* [Brief] Pull out every line in the items below that contains the string "Cookiebot". Only matches with the same uppercase and lowercase letters count.

Records for finding displayed items
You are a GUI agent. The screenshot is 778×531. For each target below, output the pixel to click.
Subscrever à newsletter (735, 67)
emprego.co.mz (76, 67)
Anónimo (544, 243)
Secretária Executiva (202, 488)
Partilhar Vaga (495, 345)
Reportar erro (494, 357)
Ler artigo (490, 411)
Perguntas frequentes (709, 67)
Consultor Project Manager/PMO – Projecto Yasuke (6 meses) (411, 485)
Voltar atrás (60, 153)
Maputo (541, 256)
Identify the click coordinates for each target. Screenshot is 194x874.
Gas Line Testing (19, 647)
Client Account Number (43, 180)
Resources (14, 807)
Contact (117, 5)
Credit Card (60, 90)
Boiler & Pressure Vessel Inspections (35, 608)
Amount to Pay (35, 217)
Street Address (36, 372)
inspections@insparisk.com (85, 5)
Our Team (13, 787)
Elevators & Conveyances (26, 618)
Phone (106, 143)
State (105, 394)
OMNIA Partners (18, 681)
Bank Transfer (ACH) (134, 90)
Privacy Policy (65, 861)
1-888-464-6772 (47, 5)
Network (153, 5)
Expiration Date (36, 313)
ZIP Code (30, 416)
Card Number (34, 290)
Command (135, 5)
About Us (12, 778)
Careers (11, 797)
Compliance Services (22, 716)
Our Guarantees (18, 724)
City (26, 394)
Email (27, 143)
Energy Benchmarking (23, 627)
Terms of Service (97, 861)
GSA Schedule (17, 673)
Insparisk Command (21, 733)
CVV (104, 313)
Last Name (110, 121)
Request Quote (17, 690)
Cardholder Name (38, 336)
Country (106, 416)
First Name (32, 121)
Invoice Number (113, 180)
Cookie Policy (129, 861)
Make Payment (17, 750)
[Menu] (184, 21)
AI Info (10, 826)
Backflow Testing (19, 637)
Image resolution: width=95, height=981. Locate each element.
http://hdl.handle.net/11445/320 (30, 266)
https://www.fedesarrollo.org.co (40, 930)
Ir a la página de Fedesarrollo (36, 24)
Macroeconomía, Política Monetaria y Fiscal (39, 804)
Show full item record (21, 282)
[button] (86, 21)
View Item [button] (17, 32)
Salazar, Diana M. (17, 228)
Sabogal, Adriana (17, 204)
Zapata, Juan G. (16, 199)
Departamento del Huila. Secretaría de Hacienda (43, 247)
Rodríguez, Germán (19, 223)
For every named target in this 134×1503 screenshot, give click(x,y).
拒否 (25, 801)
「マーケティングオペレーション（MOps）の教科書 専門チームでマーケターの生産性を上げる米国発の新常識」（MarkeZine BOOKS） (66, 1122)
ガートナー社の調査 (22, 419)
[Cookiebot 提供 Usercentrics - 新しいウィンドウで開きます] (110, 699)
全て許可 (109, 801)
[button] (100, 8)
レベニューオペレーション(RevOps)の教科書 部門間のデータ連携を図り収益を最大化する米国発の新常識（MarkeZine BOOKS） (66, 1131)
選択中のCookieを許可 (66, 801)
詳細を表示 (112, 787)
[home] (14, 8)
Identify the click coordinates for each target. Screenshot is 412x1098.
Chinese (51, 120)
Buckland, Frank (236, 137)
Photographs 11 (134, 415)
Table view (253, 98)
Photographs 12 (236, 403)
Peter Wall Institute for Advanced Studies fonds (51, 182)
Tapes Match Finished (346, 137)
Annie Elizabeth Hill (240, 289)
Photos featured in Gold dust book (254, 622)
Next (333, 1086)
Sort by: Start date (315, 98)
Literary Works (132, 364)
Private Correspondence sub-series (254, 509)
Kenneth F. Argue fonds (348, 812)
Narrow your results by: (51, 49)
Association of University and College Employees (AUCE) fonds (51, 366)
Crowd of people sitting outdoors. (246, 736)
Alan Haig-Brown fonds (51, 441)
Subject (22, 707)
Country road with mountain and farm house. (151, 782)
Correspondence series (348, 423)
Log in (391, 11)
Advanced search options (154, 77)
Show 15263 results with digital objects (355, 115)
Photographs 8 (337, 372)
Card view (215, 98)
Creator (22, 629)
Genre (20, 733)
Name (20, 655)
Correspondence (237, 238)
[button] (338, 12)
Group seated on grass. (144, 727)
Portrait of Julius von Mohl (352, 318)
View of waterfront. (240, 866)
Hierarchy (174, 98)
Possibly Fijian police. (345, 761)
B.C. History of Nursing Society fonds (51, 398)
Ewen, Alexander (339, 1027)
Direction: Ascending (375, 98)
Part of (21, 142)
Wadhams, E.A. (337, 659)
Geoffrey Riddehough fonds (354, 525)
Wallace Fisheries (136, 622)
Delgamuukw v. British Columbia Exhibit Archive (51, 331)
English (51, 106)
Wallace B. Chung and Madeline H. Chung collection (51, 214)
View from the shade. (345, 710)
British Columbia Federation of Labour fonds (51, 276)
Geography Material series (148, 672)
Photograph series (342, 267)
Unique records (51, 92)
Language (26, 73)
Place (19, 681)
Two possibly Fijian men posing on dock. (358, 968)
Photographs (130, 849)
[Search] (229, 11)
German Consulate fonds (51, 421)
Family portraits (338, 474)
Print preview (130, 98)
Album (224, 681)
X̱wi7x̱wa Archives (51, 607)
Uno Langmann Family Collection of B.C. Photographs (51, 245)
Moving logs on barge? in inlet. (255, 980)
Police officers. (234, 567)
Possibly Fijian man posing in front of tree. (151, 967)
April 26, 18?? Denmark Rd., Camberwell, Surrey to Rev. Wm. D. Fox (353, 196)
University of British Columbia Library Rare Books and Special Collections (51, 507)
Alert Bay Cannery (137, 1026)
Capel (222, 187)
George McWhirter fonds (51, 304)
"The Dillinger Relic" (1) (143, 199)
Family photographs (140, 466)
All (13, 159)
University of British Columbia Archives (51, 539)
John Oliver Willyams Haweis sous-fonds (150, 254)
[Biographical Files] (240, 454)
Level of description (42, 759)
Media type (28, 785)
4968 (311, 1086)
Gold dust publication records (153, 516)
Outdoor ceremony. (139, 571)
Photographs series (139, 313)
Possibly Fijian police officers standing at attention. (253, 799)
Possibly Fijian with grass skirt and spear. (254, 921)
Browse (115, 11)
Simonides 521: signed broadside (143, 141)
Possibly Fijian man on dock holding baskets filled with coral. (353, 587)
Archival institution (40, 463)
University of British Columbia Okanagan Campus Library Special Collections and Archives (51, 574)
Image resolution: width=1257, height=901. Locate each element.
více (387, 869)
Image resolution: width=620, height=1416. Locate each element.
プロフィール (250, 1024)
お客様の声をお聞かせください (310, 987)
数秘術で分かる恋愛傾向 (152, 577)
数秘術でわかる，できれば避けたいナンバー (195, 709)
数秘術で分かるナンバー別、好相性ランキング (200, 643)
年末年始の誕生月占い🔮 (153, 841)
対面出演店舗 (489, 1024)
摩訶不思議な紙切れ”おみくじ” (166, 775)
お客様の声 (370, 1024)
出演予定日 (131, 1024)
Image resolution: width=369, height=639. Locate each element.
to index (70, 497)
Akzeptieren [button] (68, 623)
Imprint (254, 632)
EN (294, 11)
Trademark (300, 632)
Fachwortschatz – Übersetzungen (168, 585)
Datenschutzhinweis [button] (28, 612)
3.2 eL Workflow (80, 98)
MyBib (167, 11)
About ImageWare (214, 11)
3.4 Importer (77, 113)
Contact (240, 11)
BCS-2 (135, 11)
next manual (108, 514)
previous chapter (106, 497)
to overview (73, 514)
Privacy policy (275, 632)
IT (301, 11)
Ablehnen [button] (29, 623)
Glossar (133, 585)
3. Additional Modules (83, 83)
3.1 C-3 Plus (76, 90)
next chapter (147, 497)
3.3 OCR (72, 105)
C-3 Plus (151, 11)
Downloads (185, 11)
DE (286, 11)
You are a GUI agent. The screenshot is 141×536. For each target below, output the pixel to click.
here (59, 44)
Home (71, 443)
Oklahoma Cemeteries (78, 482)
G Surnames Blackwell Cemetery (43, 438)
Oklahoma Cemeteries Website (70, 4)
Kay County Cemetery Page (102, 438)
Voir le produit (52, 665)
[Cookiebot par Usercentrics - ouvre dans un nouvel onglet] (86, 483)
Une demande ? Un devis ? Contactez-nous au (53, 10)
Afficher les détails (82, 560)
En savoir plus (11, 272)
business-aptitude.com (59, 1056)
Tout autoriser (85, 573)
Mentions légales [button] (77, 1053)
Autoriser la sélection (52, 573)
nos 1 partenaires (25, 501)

* [Task result]
[Cookiebot 提供 Usercentrics - 新しいウィンドウで開きます] (110, 699)
[Cookiebot par Usercentrics - ouvre dans un nouvel onglet] (86, 483)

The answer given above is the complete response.